TensorFlow, as mentioned, is a flexible platform for building and deploying machine learning models. In simplistic terms, you train a model with pre-labled data. The model, through mathematical operations, then learn to identify new data or predict what outcome input data will have. TensorFlow uses computational graphs to solve this. We could think about it this way:

Let’s imagine we’re baking a multi-layer cake, and this process will be our computational graph. Each step of the recipe is like a node in the graph, and the ingredients we use are the tensors.

So, you start with your base ingredients - flour, sugar, butter, and eggs. These are your input tensors. Then, you perform some operations or steps on them. Mixing the butter and sugar together, that’s one operation. Beating in the eggs is another operation. Each of these operations is like a node in your computational graph.

You keep following the recipe, performing operations in a specific order, like adding flour and then baking the cake. After the cake is baked, you might spread icing on it - that’s another operation, another node in the graph.

The resulting cake is your output tensor, which is the result of all the operations (nodes) performed on the input tensors (ingredients).

▶ [DATASET CONTENT]

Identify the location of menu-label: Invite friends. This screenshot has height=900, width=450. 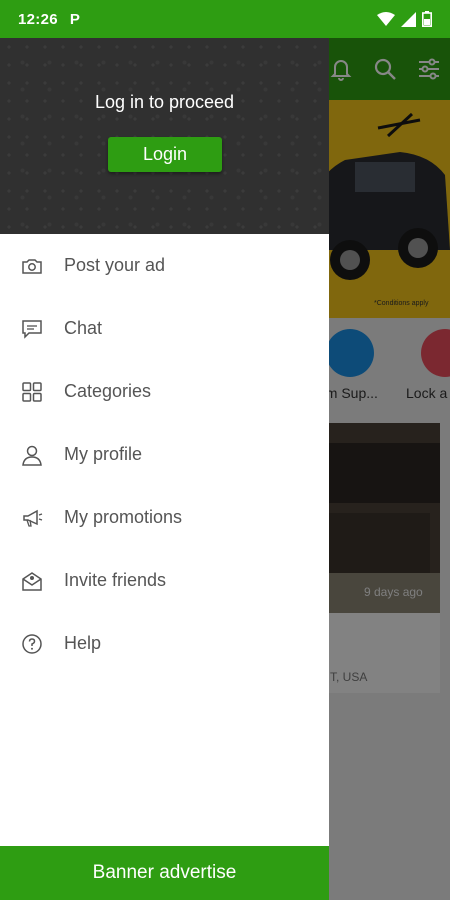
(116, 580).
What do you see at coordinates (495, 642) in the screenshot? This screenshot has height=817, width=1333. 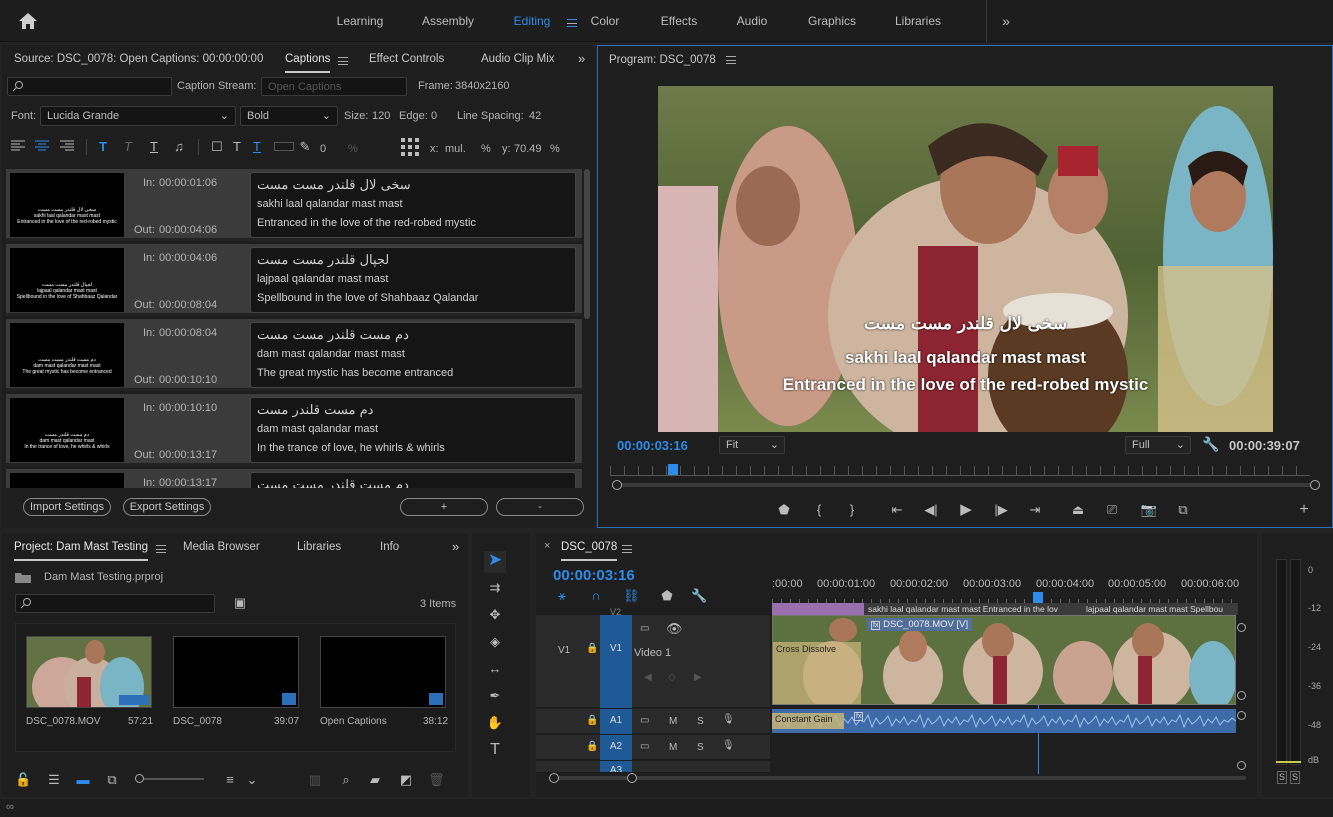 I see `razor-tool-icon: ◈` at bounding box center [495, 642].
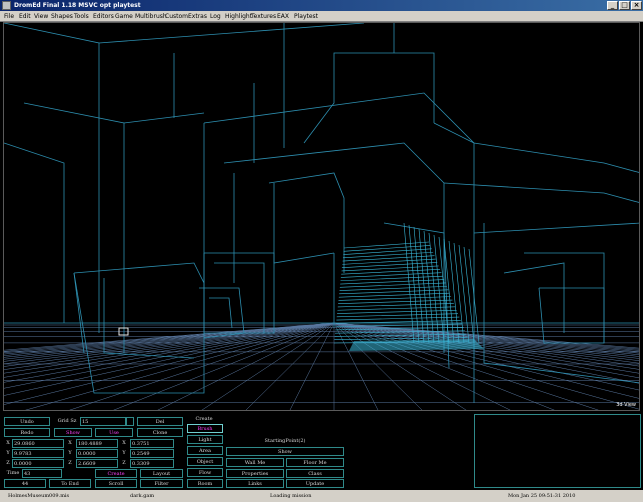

▶ [DIRECTIONS] Reproduce the TensorFlow passage word for word, beginning at "So, you start" and ending after "in the graph.". The lines have no connection to the TensorFlow passage.

▶ [ANSWER BOX]
So, you start with your base ingredients - flour, sugar, butter, and eggs. These are your input tensors. Then, you perform some operations or steps on them. Mixing the butter and sugar together, that’s one operation. Beating in the eggs is another operation. Each of these operations is like a node in your computational graph.

You keep following the recipe, performing operations in a specific order, like adding flour and then baking the cake. After the cake is baked, you might spread icing on it - that’s another operation, another node in the graph.